In 2006, Australian researchers reported the results of a study investigating genetic variations in benzene metabolism and multiple myeloma. They conducted a case-control study of 102 multiple myeloma patients and 205 controls, showing a statistically significant trend in increasing risk of multiple myeloma with inheritance of multiple putative ‘high risk’ genetic variants in related pathways of benzene detoxification.
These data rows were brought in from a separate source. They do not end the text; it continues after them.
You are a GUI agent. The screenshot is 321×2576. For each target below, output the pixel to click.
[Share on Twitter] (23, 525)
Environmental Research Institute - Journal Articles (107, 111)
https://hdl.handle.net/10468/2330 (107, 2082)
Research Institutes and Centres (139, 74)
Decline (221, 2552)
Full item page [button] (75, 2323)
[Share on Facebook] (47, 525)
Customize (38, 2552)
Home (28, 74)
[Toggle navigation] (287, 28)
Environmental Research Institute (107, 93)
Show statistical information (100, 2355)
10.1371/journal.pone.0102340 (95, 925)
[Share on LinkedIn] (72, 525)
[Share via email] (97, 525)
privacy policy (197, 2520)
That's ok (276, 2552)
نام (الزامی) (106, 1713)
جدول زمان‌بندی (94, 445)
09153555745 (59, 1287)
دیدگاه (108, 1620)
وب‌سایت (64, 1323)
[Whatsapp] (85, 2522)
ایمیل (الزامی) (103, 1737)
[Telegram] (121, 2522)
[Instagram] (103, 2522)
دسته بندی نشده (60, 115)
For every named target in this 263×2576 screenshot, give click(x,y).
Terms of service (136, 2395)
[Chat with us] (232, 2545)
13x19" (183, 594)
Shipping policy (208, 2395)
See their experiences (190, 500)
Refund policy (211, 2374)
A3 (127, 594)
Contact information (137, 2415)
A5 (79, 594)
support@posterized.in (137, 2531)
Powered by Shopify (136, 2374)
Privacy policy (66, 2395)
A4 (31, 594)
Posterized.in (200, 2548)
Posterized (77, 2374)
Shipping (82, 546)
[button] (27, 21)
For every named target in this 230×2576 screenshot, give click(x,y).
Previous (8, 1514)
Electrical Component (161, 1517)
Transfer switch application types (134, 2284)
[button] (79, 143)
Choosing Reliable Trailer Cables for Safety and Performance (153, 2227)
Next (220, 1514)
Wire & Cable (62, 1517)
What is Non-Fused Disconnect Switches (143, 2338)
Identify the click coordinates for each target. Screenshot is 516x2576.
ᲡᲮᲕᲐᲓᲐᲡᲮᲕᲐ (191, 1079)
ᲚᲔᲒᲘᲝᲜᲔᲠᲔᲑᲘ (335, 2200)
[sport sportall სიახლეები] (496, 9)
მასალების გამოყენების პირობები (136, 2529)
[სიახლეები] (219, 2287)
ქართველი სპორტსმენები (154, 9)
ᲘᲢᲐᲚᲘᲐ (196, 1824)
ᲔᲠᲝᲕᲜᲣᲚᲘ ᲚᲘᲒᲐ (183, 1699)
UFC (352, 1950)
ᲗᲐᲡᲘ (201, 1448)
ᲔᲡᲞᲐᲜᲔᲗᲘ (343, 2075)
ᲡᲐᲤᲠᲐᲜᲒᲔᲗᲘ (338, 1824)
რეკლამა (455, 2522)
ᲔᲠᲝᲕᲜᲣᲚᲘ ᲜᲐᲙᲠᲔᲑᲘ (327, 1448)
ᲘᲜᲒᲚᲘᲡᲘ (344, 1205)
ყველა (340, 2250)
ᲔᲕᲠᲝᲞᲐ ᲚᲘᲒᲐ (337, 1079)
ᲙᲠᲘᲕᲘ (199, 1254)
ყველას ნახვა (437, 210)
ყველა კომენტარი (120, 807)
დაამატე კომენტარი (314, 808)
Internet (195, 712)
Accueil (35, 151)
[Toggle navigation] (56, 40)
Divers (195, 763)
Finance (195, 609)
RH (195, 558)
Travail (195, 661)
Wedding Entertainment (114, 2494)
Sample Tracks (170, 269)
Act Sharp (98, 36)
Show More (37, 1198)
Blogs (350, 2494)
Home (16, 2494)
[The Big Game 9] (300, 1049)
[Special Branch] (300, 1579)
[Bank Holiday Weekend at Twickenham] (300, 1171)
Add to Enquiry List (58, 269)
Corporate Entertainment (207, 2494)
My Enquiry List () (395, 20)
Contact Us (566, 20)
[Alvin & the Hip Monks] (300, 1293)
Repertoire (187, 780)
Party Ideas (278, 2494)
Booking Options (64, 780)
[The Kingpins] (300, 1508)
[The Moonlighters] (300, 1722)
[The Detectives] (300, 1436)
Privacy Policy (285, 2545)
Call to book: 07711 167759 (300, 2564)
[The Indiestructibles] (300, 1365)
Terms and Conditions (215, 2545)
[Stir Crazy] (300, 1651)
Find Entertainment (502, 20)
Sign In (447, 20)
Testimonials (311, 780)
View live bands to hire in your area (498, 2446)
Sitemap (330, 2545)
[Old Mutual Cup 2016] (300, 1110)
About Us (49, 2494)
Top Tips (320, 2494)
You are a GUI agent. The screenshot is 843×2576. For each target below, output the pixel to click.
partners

Individuals who carried polymorphisms for GSTT1 null and/or high activity microsomal epoxide hydrolase (mEH 113YY+139HR or 113YY+139RR or 113YH+139RR) and/or low activity NAD(P)H:quinone oxidoreductase 1 (NQO1 187PS/SS) were 1.65, 2.49 and 13 times more likely to have multiple myeloma (ptrend = 0.001). Lincz, L. F., et al., Leuk Res. [Epub ahead of print] (August 30, 2006).
These studies provide adequate epidemiologic support to conclude that a causal relationship does exist for occupational exposure to benzene and the development of multiple myeloma. Despite all this evidence, the petroleum industry disputes this causal relationship, based primarily upon a review by Bergsagel and others published in the journal Blood in 1997. This review concluded that the data did not support a causal association between benzene exposure and multiple myeloma. However, this publication was not actually a review — a special type of article that must present a neutral and unbiased view of the existing literature. In fact, the genesis of the publication was litigation. Several of the authors were experts for the defense in a case in which it was claimed that the plaintiff’s multiple myeloma was caused by occupational exposure to benzene. These authors prepared a joint report in the litigation arguing that benzene was not a cause of multiple myeloma. At the request of the defense attorney, they then turned the litigation piece into a “review article” for publication. In submitting the article to journals for publication, the authors did not disclose their bias or funding. The journal Blood published the “review” without knowledge of its provenance.